One such success story is a government-funded project in Indonesia. In 2016, Indonesia's Directorate General of Renewable Energy and Energy Conservation (EBTKE) and other government partners provided over 250 villages and 37,500 households with electricity, through 100 per cent renewables. Not only does this eliminate their dependency on diesel - a highly polluting source of energy - the off-grid solar and battery storage systems also allow them access to energy around the clock, while containing costs.

Similarly, 12,500 households in 100 villages in Cambodia have been electrified via solar home systems, as well as over 1,000 households in five villages in Myanmar via microgrids, in Schneider Electric's projects throughout the region. While these countries face similar challenges with access to energy, energy profiles in terms of use and resource endowments vary across the region, hence solutions need to be customised according to their regional, economic, political and cultural distinctions.

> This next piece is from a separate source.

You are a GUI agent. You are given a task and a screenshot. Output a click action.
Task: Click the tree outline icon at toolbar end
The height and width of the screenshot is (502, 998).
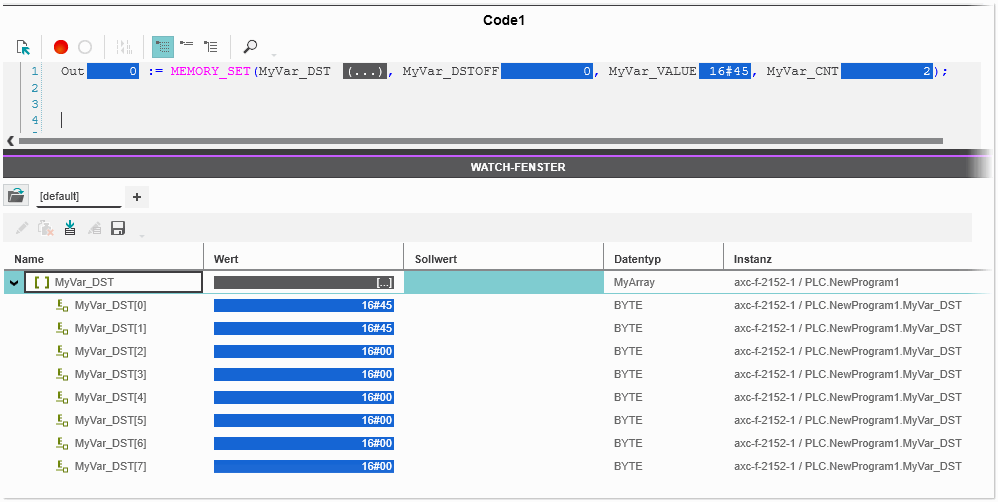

As energy demand and population are set to grow in this region, there is an urgent need to improve the efficiency of solutions and effect real change in the long run. On top of continued development in innovation and technology, today's youths are the world's greatest assets to accelerate the path towards a green and sustainable future.

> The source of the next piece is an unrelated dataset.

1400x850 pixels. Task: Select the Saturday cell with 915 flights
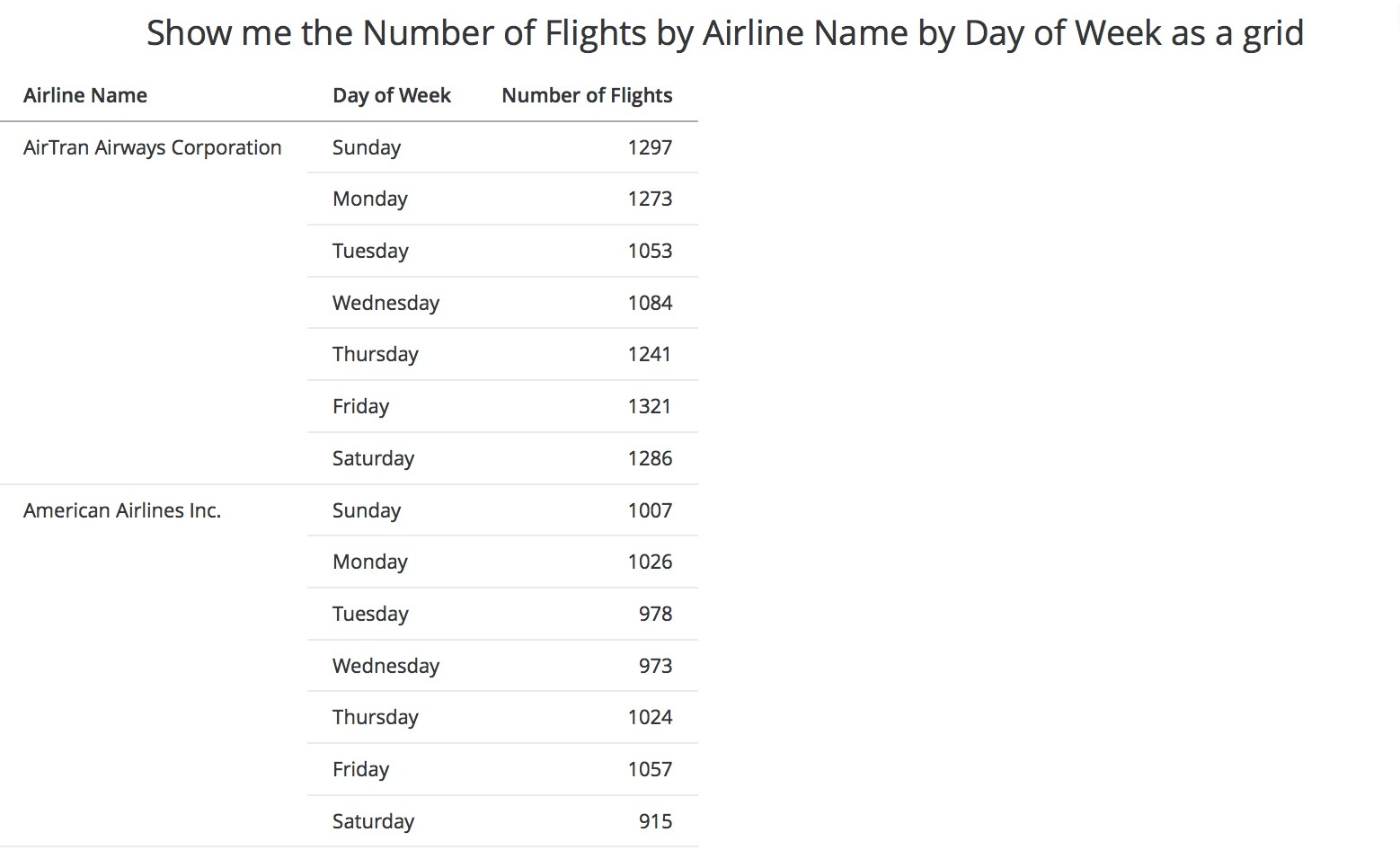coord(373,821)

The Schneider Foundation and Schneider Electric recently announced a partnership with Indonesia's Ministry of Education and Culture (Kemendikbud RI) and the French Ministry of National Education (MENES) to improve the quality and skills of electrical specialists in the country. Supported by a 1.5 million euro (S$2.4 million) grant from the Schneider Foundation, the partnership has set a common goal to develop an international class curriculum and educational system that link the academic world to industry needs, and help prepare over 1,500 Indonesian students to work in the electricity sector every year, from 2018.

The world has established that energy is focal to shaping a sustainable and equitable future, as well as combating poverty and driving human development. While targeted initiatives such as the 2030 Agenda for Sustainable Development and the Paris Agreement drive a universal framework to achieve shared goals and commitments, it is also the responsibility of corporations that have the necessary resources and innovations to make decisions in the direction of clean energy development.

By working with communities, governments and corporations, we have the power to bring safety and security to people, improving productivity and living standards while lessening reliance on fossil fuels for the benefit of our environment. Now more than ever, all players need to work together to empower communities with access to safe, reliable, efficient and sustainable energy, as well as training, that will foster safer and cleaner living environments.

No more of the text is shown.